Commenta Esposito: "Come si vede vi si ritrovano gli estremi di una vera
e propria dichiarazione di poetica, i cui fondamenti sono di antica e nobile
ascendenza: la sincerità di ispirazione (" J' scrive che i córe"
ricorda l'ei ditta dentro di Dante), l'adesione al sentire comune (rimanda
al culto romantico della popular poesie) e l'immediatezza della parola (si
pensi a Saba che, ai primi anni del 900, postula la necessità di una
poesia onesta) ". Con un così autorevole viatico mi riuscirà
meglio presentare il poderoso poema in vernacolo "La Storje de Fucene
". Duilio De Vincentis è sulla breccia da oltrequaranta anni.
Schietto e di una cordialità antica, scrive le sue rime con estrema
facilità, quasi improntando, grazie alla sua padronanza piena del dialetto
di San Benedetto dei Marsi, suo paese d'origine. Partendo dai quadretti conviviali,
tra e per amici, Duilio, mai tradendo la sua fedeltà alla lingua locale,
ha preso a sistemare in un grosso volume un glossario unico, ricco di oltre
12.000 parole e frasi gergali, ricevute dai contadini del luogo, dai "tatoni
", i nonni, onusti di esperienze vissute e portatori di un linguaggio
oggi in via di estinzione.
Un'operazione, quella di De Vincentis, che da sola basterebbe a collocarlo
in uno spazio di tutto rispetto nel novero dei ricercatori regionali. E' grazie
a lui che la prima "summa" linguistica di un paese, così
recuperata; potrà costituire un patrimonio di cultura e di autentica
tradizione. Appropriatosi di così preziosi e rari strumenti, il nostro
autore, con perizia e spontaneità innate, "rivela" al pubblico
anche al di là degli stretti orizzonti di San Benedetto, un mondo sommerso,
che pareva vinto dalla tecnologia, livellatrice anche della parola. In volumi
come il già citato "Zitte, zitte, etc. " e "Sambeneditte,
prime i mó ", De Vincentis, come opportunamente sottolineano i
rispettivi prefatori, "dopo quaranta anni
di impegno rigoroso con se stesso, ha ragioni ormai più che sufficienti
per meritare il suo posto nel Parnaso abruzzese" (Vittoriano Esposito),
e "Questo piccolo poema sul suo paese di nascita, com'era e come è
oggi, ne è al contempo la controprova e, lasciatemelo dire, il fondamento,
l'humus essenziale da cui scaturisce e si nutre la sua facile vena poetica,
apprezzata ormai anche da critici di valore" (Iginio G. Cerasani).

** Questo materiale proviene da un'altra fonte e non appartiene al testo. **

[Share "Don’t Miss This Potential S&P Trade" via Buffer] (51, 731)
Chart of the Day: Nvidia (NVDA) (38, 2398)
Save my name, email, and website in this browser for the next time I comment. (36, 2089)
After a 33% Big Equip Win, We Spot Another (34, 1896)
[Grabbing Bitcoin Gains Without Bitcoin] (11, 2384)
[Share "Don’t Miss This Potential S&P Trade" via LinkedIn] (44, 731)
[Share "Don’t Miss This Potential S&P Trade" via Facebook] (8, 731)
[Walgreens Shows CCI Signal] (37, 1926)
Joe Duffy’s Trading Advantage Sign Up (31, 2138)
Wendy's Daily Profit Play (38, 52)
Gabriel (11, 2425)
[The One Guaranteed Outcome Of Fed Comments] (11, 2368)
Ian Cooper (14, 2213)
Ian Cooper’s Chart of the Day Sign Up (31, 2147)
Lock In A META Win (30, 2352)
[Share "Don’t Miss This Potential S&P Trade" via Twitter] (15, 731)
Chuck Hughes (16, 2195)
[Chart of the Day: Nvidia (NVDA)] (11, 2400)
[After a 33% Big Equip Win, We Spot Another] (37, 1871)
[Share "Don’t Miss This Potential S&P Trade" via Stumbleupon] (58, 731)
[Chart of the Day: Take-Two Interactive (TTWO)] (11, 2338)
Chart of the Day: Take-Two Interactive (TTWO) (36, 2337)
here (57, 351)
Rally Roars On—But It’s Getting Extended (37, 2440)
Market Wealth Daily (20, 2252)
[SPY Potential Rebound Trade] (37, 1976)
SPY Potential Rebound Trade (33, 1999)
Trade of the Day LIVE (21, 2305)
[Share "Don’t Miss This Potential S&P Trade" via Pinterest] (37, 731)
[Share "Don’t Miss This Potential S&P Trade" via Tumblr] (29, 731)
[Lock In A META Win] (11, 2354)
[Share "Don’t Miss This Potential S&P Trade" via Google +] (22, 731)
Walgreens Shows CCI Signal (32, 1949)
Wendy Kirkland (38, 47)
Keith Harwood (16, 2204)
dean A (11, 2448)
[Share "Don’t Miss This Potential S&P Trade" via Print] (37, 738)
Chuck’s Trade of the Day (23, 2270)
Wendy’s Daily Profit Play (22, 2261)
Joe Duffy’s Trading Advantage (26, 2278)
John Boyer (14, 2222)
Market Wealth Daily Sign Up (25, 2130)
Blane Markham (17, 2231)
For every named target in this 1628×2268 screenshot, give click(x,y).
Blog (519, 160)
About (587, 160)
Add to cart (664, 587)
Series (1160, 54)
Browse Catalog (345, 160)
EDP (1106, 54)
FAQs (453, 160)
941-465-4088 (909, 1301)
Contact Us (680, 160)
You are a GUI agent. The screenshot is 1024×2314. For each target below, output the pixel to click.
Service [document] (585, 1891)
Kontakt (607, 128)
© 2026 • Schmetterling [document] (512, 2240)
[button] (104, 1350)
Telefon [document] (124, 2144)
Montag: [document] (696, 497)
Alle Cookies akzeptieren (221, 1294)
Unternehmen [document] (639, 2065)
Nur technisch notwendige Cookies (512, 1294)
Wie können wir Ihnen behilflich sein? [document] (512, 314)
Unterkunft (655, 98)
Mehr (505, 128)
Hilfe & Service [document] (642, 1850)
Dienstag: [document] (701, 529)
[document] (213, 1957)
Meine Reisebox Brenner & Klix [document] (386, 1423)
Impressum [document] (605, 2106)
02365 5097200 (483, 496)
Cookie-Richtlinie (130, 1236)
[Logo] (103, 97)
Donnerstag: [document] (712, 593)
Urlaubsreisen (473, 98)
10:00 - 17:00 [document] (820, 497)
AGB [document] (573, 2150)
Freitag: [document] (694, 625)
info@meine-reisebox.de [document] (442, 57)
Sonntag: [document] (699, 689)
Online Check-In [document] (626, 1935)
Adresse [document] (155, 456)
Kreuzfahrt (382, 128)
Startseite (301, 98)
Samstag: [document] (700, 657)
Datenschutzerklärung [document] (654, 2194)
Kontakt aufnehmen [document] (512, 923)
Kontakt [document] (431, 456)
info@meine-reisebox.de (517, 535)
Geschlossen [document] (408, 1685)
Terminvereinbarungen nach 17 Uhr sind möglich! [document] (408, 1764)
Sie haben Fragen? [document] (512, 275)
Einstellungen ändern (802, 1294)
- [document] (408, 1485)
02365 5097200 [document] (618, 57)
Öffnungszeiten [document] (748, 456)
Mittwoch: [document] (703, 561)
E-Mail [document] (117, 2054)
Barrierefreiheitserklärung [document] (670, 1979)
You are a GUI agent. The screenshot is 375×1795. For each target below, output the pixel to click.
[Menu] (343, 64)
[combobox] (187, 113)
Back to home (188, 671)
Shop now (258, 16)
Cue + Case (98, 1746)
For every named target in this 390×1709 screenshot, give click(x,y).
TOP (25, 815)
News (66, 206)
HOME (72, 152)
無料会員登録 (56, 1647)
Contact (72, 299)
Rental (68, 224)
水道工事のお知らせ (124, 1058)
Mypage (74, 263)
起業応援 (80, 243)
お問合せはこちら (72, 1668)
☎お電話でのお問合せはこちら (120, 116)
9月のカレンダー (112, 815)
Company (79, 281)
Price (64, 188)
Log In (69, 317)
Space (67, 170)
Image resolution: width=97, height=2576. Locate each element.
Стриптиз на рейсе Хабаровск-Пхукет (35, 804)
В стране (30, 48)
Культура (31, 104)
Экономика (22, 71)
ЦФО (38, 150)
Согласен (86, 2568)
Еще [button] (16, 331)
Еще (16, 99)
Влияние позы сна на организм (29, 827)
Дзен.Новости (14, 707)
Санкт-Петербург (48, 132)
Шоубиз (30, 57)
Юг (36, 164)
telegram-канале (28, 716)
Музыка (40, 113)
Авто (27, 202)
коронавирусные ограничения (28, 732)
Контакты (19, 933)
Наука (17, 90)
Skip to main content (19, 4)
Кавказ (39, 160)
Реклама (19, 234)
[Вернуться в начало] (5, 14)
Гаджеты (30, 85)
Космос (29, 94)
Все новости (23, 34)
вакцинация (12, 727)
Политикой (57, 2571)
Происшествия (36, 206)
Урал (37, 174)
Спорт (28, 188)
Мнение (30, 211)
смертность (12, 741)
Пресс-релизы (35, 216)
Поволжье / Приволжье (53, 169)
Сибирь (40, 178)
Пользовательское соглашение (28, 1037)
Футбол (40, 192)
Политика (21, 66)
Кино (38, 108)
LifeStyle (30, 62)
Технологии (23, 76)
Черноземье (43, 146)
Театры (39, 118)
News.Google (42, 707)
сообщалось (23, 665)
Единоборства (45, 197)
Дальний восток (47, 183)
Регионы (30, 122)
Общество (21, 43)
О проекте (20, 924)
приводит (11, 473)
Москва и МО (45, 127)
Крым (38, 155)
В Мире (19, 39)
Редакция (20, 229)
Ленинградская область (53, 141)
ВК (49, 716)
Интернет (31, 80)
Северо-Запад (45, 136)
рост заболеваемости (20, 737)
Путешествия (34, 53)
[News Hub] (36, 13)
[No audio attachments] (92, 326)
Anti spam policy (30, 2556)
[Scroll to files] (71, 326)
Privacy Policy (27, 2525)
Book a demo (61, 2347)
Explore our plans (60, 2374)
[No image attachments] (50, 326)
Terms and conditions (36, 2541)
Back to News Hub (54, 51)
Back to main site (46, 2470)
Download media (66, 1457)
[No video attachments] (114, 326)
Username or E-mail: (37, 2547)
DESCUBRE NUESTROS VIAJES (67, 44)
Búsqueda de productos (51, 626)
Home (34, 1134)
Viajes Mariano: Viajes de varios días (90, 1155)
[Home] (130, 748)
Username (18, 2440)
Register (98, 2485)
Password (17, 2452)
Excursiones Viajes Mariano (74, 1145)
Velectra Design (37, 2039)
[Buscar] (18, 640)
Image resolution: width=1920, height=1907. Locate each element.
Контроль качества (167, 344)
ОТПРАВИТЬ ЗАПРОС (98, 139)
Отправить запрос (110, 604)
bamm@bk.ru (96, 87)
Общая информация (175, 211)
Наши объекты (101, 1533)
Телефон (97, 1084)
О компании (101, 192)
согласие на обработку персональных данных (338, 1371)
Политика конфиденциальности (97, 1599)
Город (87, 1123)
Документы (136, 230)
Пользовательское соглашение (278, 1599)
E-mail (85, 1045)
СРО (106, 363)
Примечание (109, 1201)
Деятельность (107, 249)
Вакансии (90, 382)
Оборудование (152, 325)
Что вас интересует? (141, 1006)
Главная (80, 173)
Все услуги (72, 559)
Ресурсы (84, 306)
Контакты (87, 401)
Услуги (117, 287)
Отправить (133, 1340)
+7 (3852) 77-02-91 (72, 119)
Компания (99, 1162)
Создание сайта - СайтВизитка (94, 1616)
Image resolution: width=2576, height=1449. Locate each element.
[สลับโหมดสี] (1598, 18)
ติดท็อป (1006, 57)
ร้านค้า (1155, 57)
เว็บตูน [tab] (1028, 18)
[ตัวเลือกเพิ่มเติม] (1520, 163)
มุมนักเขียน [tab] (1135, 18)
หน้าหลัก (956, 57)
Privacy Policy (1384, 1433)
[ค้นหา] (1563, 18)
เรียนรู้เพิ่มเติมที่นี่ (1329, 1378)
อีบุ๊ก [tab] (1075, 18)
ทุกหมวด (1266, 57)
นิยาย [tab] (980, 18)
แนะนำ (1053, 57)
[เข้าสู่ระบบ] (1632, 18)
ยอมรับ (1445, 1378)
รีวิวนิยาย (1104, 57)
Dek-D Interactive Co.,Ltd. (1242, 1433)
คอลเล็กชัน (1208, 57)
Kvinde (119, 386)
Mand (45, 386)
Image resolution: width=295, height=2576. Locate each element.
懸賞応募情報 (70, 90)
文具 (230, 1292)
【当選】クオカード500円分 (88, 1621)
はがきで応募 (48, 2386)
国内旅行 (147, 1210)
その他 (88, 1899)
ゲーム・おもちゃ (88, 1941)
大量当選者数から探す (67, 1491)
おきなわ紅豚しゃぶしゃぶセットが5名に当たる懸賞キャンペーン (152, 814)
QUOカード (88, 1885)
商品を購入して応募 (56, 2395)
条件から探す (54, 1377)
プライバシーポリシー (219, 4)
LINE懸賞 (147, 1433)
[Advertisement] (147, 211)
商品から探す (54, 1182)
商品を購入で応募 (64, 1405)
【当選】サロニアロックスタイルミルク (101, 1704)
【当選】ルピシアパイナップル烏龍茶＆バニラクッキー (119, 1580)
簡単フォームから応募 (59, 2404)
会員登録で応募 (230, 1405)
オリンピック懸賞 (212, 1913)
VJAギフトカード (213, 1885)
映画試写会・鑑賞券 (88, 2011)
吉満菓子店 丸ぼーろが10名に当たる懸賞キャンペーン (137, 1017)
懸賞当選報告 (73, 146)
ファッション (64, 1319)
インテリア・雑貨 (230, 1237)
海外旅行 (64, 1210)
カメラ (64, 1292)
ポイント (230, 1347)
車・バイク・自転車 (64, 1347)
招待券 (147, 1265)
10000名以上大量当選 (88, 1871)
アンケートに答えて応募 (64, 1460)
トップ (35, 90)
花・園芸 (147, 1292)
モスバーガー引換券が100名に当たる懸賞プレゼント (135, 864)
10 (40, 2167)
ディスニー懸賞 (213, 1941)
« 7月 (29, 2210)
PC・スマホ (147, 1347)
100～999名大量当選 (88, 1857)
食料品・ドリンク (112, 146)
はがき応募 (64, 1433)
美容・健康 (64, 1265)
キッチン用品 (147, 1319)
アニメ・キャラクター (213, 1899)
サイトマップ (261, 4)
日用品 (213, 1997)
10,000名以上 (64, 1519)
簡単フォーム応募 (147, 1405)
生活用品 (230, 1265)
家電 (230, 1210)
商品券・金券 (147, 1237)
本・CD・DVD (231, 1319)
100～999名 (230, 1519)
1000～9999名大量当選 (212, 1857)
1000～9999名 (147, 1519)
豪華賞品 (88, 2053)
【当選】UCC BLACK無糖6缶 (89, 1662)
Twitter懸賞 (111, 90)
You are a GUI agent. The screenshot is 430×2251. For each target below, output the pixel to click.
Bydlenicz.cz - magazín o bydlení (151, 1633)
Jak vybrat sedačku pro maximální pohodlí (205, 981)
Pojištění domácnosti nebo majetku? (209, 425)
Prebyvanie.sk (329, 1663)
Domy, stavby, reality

Cantore ben saldo nelle sue radici contadine, si commuove, è ironico,
lirico, tragico, sarcastico al punto giusto, come in questa "La storje
de Fucene ", dove l'afflato poetico non denota mai una caduta e il linguaggio
è simile a un filo d'oro che lega, nella storica evocazione, i fatti
che si incarnano nelle parole, nelle arguzie, nei bagliori improvvisi.
Dichiarandosi socraticamente "ignorante", Duilio De Vincentis spiazza
un pò tutti, immettendo nel suo omerico racconto situazioni, date,
eventi che sono stati incisi nella coscienza e nella memoria delle popolazioni
del Fucino e che, oggi, trovano una loro sistemazione critica nelle analisi
degli
studiosi. Il suo procedere per sonetti a rime baciate e alternate ha la cadenza
rapida e lucida del testimone, un testimone un po' particolare in quanto egli
media le informazioni e le tradizioni giuntegli oralmente. Alla fruizione
del lettore si apre un orizzonte con tonalità ora vivide, ora chiaroscurali,
ora brucianti di ironia, ora ripiegate in malinconie della memoria: quasi
un rimpianto del tempo che fu, anche se esso è stato connotato da sofferenze
inumane, da privazioni e da umiliazioni senza scampo:
"Se la salvéve sóle quacchedune/addó la tèrre
s'éve rassugate/, ce sscéve, inzomma, pe cumprà la fune/
Ma ce manghéve sèmpre le sapóne/quinde n ' nz putéve
maje impiccà ".
L'avvento del principe Torlonia, dopo il prosciugamento del lago, non modifica
la gravezza del vivere:
"Vuléve che la ggente contadine/tenésse solaménte
`n patróne/ nn jje vulèva `n atre malandrine / che cce livésse
la soddisfazione /de fa, disfà, iffà cumme ce pare". L'ispirazione
del De Vincentis, a mano a mano che gli eventi gli scivolano dalla memoria,
si fa calda, evocatrice, partecipe, come se gli stessi fatti siano passati,
per una sorta di magia, sulla sua stessa pelle. Il terremoto del 13 gennaio
1915: "Da sótte le macére, quanti pianteltutte `na tombe,
tutte `n laméntel, la mòrte svulazzève in ogni ttante".
Plastica di un'efficacia rara la terzina sui fratelli Tittone, chiamati da
Torlonia a "governare" il Fucino:
"Da Rome se piazzirne ecche abballe / i cumenzirne a ffà la bbrusche
i strijje ". Ed ecco nel consuèto stile ricco di rimandi e di
parole-oggetto il dipanarsi della storia, impegnata a mettere a dura prova,
prima della riscossa, i marsicani: il fascismo, le guerre d'Africa e in Spagna,
la Seconda GuerraMondiale e, via via, la ricostruzione e l'avvento della democrazia.
Pagine epiche incorniciano le lotte sociali, la riforma agraria, l'accorpamento
delle particelle (di terra del Fucino) agli assegnatari. Sulla nascita dei
cantieri scuola e sulle emigrazioni in Australia e nei Paesi Bassi, in Maremma
l'autore sembra suonare un'altra tastiera, più narrativa, meno ricca
di pathos, ma sempre organica e in linea con le corde toccate nei capitoli
precedenti e, infine, un'ammissione onesta e persuasiva: "Quest'è
la storja nostre, de ste laghe/i nce sta pròpje nènte d'ammentate/quest'è
la cróne ditte a vvaghe a vvaghe ".
La memoria del tempo riposa su una tessitura perfettamente ordita: i "cafoni
" della Marsica, i "tatoni " e le generazioni di uomini e donne,
affidando alla voce del loro cantore, Duilio De Vincentis, il loro destino,
sono entrati in una piccola, ma significativa parte della nostra storia.